Companies Act 1963
131.—(1) Subject to subsection (2), every company shall in each year hold a general meeting as its annual general meeting in addition to any other meetings in that year and shall specify the meeting as such in the notices calling it and not more than 15 months shall elapse between the date of one annual general meeting of a company and that of the next.
(2) So long as a company holds its first annual general meeting within 18 months of its incorporation, it need not hold it in the year of its incorporation or in the following year.

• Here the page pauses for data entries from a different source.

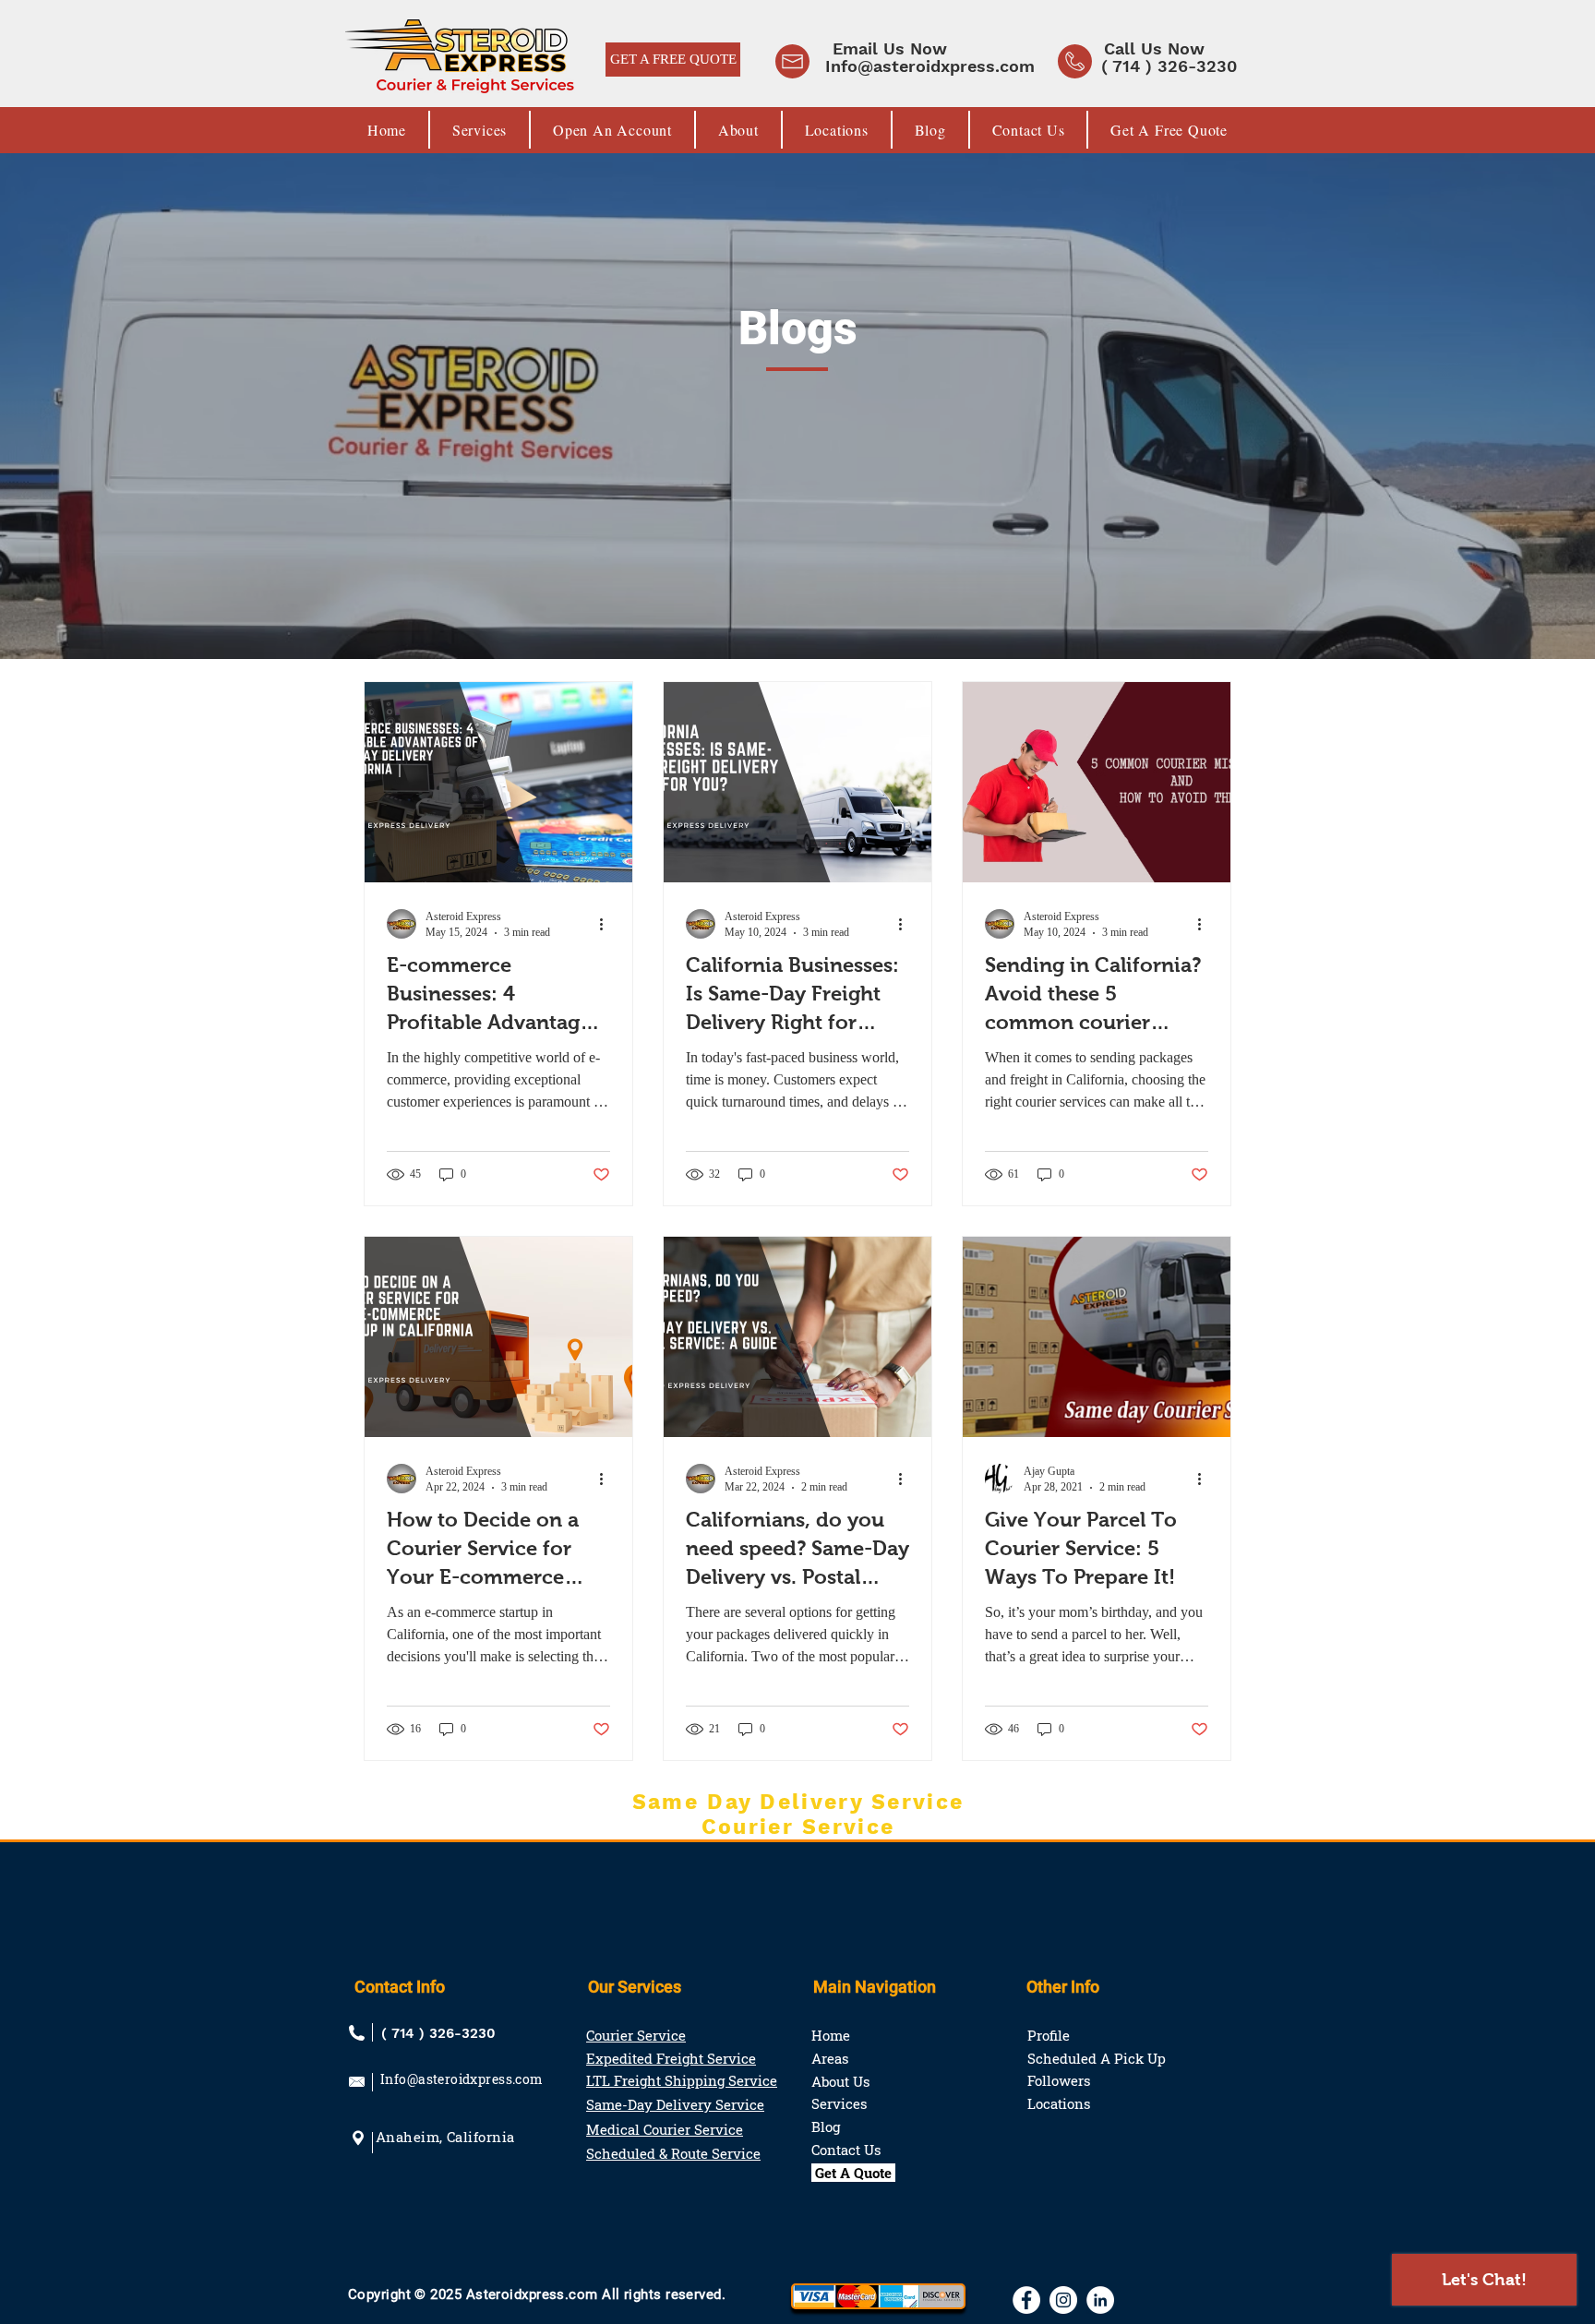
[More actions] (607, 924)
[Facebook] (1026, 2300)
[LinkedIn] (1100, 2300)
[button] (877, 48)
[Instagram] (1063, 2300)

(3) If default is made in holding a meeting of the company in accordance with subsection (1), the Minister may, on the application of any member of the company, call or direct the calling of a general meeting of the company and give such ancillary or consequential directions as the Minister thinks expedient, including directions modifying or supplementing in relation to the calling, holding and conducting of the meeting, the operation of the company's articles, and it is hereby declared that the directions which may be given under this subsection include a direction that one member of the company present in person or by proxy shall be deemed to constitute a meeting.
(4) A general meeting held in pursuance of subsection (3) shall, subject to any directions of the Minister, be deemed to be an annual general meeting of the company but, where a meeting so held is not held in the year in which the default in holding the company's annual general meeting occurred, the meeting so held shall not be treated as the annual general meeting for the year in which it is held unless at that meeting the company resolves that it shall be so treated.
(5) Where a company resolves that a meeting shall be so treated, a copy of the resolution shall, within 15 days after the passing thereof, be forwarded to the registrar of companies and recorded by him.
(6) If default is made in holding a meeting of the company in accordance with subsection (1), or in complying with any direction of the Minister under subsection (3), the company and every officer of the company who is in default shall be liable to a fine not exceeding £100, and if default is made in complying with subsection (5), the company and every officer of the company who is in default shall be liable to a fine not exceeding £20.